■ GOAL ■
Copy out the items verbatim, from the line containing "This screenshot has height=626, width=1024." through the line containing "(1101, 776)", both ends included.

■ DATA PROVIDED ■

________

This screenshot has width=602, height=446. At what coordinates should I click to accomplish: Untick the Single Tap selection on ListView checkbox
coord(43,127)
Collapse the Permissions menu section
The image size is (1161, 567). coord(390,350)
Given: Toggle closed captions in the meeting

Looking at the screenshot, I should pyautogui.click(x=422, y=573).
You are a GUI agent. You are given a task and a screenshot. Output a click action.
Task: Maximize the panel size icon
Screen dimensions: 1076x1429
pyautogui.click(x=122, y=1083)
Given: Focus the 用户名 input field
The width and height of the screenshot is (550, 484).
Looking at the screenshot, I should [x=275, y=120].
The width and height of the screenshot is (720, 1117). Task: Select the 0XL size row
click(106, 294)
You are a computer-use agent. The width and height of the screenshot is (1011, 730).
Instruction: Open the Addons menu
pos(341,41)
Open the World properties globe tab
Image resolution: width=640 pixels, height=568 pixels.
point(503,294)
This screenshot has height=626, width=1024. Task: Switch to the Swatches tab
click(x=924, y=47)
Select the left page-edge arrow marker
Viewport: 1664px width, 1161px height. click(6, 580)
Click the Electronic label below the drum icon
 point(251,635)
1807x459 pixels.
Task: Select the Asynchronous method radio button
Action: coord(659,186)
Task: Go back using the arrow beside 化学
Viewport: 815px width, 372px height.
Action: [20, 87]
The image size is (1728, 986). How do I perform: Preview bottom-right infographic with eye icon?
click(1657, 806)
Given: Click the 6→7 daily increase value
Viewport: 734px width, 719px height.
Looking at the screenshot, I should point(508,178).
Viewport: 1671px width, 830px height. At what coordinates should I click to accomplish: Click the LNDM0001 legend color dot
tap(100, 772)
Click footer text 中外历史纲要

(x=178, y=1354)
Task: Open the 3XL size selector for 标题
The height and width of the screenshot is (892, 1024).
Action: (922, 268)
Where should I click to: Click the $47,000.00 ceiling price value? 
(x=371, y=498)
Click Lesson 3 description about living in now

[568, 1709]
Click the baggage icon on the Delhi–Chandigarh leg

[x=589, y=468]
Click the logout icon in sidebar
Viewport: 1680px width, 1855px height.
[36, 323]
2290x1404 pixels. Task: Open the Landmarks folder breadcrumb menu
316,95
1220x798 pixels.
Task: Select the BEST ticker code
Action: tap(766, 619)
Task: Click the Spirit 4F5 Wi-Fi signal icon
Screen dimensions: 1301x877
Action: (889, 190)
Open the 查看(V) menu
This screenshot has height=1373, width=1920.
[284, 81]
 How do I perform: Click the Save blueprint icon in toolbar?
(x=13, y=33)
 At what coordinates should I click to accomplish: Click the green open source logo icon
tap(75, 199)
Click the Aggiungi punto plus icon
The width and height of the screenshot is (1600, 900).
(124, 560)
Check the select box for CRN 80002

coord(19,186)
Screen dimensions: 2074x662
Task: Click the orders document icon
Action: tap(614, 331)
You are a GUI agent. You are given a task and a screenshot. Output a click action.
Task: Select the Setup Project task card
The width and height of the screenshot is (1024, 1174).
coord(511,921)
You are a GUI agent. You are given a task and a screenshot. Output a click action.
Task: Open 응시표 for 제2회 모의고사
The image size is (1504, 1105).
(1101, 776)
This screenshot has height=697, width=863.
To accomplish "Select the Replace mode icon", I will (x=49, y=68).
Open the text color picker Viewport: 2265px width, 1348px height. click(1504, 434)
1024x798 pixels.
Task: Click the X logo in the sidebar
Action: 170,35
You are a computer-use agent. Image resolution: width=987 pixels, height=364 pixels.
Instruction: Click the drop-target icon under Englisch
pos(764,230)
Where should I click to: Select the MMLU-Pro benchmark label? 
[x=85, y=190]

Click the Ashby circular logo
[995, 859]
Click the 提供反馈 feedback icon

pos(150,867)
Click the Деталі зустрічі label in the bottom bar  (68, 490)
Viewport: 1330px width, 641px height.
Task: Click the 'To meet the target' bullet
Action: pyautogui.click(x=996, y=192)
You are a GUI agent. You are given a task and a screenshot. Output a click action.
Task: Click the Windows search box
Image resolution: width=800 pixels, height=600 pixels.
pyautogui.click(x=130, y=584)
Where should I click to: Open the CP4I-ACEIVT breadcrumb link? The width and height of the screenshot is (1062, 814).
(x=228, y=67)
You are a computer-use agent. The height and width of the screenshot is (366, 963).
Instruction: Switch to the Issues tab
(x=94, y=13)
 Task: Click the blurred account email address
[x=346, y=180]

________

■ COMPLETE OUTPUT ■
This screenshot has height=626, width=1024. Task: Switch to the Swatches tab
click(x=924, y=47)
Select the left page-edge arrow marker
Viewport: 1664px width, 1161px height. click(6, 580)
Click the Electronic label below the drum icon
 point(251,635)
1807x459 pixels.
Task: Select the Asynchronous method radio button
Action: coord(659,186)
Task: Go back using the arrow beside 化学
Viewport: 815px width, 372px height.
Action: [20, 87]
The image size is (1728, 986). How do I perform: Preview bottom-right infographic with eye icon?
click(1657, 806)
Given: Click the 6→7 daily increase value
Viewport: 734px width, 719px height.
Looking at the screenshot, I should point(508,178).
Viewport: 1671px width, 830px height. At what coordinates should I click to accomplish: Click the LNDM0001 legend color dot
tap(100, 772)
Click footer text 中外历史纲要

(x=178, y=1354)
Task: Open the 3XL size selector for 标题
The height and width of the screenshot is (892, 1024).
Action: (922, 268)
Where should I click to: Click the $47,000.00 ceiling price value? 
(x=371, y=498)
Click Lesson 3 description about living in now

[568, 1709]
Click the baggage icon on the Delhi–Chandigarh leg

[x=589, y=468]
Click the logout icon in sidebar
Viewport: 1680px width, 1855px height.
[36, 323]
2290x1404 pixels. Task: Open the Landmarks folder breadcrumb menu
316,95
1220x798 pixels.
Task: Select the BEST ticker code
Action: tap(766, 619)
Task: Click the Spirit 4F5 Wi-Fi signal icon
Screen dimensions: 1301x877
Action: (889, 190)
Open the 查看(V) menu
This screenshot has height=1373, width=1920.
[284, 81]
 How do I perform: Click the Save blueprint icon in toolbar?
(x=13, y=33)
 At what coordinates should I click to accomplish: Click the green open source logo icon
tap(75, 199)
Click the Aggiungi punto plus icon
The width and height of the screenshot is (1600, 900).
(124, 560)
Check the select box for CRN 80002

coord(19,186)
Screen dimensions: 2074x662
Task: Click the orders document icon
Action: tap(614, 331)
You are a GUI agent. You are given a task and a screenshot. Output a click action.
Task: Select the Setup Project task card
The width and height of the screenshot is (1024, 1174).
coord(511,921)
You are a GUI agent. You are given a task and a screenshot. Output a click action.
Task: Open 응시표 for 제2회 모의고사
The image size is (1504, 1105).
(1101, 776)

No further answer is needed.